In Michigan, the law provides that the defense may have access to counseling or medical records in certain situations. Ordinarily, these are privileged and confidential records that are not discoverable.
Michigan Court rule 6.201(C)(2) states as follows:
If a defendant demonstrates a good-faith belief, grounded in articulable fact, that there is a reasonable probability that records protected by privilege are likely to contain material information necessary to the defense, the trial court shall conduct an in camera inspection of the records.
David Eastman submits that his constitutional rights to due process of law, to discover favorable material, and to compulsory process and confrontation require that this Court order production of the requested discovery. The constitutional right to due process under both the State and Federal Constitutions require “fundamental fairness in a criminal trial.” Spencer v Texas, 385 US 554 (1967). The trend in Michigan and other states is towards broader criminal discovery. The Michigan Supreme Court has explained that broad criminal discovery is important “to promote the fullest possible…presentation of the facts, minimize opportunities for falsification of evidence and eliminate the vestiges of trial by combat…” People v Johnson, 356 Mich 619, 621-622 (1959). This policy flows from the understanding that trial is not a duel or game, but a quest for truth. Winberly, supra, at 62.
Supplemental pretrial discovery should be allowed in this case. Defendant submits that this information is necessary to the proper presentation of his trial defense. See People v Walton, 71 Mich App 478, 481 (1976). In Walton, supra, the Court of Appeals stated:
….[F}airness to the Defendant in an adequate opportunity to prepare a defense, including preparation for cross examination of witnesses, requires that the Defendant be given access to all relevant information….this is particularly true, as in the case at bar, where the question of credibility may be preeminent. Any inconsistent or conflicting statements may have considerable impact upon the determination of the credibility of the parties and witnesses and may therefore be determinative of the outcome of this prosecution. Also, without an examination of the requested information, it is impossible to see if such information would be relevant and whether its suppression would lead to a failure of justice. Walton, supra, at 381-382.
In People v Mikuli, the Court of Appeals stated as follows, in pertinent part:
In a case such as the one before us, where the verdict necessarily turned on the credibility of the Complainant, it is imperative that the Defendant be given an opportunity to place before the jury evidence so fundamentally effecting the Complainant’s credibility”. 84 Mich App 108, 115 (1978)
Given the nature of these charges, the potential for harm is very high. This case hinges entirely on Rachel’s statements as there is no DNA, no eyewitness testimony to corroborate the allegations and David Eastman maintains his innocence. There is a human tendency to sympathize with perceived victims of sexual assault, and a gut desire to see that “justice is done.” This Court has a duty to be vigilant in preventing human emotion from subconsciously skewing the process. It is crucial for defense counsel to have access to all information in order to cross examine the complainant. The jury must be able to hear all evidence to determine Rachel’s credibility and the reliability of her memory.
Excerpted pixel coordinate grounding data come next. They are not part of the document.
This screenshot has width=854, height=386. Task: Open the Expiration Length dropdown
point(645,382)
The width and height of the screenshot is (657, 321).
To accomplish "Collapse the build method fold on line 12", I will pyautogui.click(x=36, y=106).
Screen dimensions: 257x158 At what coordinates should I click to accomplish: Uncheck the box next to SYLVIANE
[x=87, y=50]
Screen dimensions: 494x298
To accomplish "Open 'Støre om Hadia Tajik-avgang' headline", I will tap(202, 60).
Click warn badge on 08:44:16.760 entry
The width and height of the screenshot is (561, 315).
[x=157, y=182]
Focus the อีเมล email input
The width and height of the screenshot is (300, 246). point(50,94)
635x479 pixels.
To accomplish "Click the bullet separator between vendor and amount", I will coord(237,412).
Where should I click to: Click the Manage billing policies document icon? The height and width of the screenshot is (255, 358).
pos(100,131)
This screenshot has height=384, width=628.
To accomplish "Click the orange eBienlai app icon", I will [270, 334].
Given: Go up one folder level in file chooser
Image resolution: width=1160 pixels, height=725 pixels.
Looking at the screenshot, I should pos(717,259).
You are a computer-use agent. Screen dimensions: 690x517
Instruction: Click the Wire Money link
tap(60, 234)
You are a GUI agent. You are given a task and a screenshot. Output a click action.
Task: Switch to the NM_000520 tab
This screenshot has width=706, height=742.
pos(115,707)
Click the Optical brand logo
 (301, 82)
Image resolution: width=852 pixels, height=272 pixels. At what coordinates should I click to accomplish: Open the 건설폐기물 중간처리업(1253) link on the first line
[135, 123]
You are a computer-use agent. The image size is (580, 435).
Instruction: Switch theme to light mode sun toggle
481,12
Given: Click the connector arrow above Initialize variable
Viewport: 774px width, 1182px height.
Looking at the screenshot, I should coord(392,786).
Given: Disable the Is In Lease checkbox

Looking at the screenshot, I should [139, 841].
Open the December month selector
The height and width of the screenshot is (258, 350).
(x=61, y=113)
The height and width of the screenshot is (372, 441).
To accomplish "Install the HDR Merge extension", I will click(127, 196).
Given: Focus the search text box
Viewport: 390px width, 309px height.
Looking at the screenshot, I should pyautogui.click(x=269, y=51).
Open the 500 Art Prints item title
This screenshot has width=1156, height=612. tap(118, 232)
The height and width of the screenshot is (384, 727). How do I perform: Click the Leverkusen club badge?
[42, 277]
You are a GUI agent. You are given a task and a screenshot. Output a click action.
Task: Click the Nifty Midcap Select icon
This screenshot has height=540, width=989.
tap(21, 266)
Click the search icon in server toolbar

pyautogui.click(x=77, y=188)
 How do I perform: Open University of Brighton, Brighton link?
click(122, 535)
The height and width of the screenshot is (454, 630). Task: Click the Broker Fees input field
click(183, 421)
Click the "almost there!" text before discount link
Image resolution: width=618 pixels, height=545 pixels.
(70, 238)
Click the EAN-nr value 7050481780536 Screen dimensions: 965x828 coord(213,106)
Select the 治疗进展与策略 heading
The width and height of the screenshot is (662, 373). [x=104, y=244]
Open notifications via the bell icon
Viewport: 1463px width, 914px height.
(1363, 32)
At trial, Defendant has the constitutional right to confront witnesses against him. See US Const, am VI; Const 1963, art 1 §§ 17, 20. As part of the right to confront witnesses, the defense submits David Eastman is entitled to discovery of the allegations leveled against him, including information that speaks to the credibility of the complainant and the reliability of her memory. The right to discover all relevant information is a necessary aspect of a defendant’s right to confront and cross-examine the witnesses against him, and to right to compel production of evidence in his favor. As explained in general terms in In Re Bay County Prosecutor, 109 Mich App 476 (1981), the Michigan Court of Appeals ruled:
Fairness to the Defendant and an adequate opportunity to prepare a defense, including preparation for cross-examination of witnesses, requires that the Defendant be given access to all relevant information….Any inconsistent or conflicting statements may have considerable impact upon the determination of the credibility of the parties and witnesses and may therefore be determinative of the outcome of this prosecution.
The constitutional right to effective cross-examination is essential to a fair trial. The constitutional right by a criminal defendant outweighs a state’s or an individual’s otherwise valid claim of confidentiality to various records. See Davis v Alaska, 415 US 308 (1974). Defendant submits that this Court should grant his motion for supplemental discovery, as any privilege attached to the records is not absolute. It must yield to his right to confront witnesses and to discover information in support of his defense.
This Court rule was incorporated into case law in People v Stanaway, 446 Mich 130 (1994).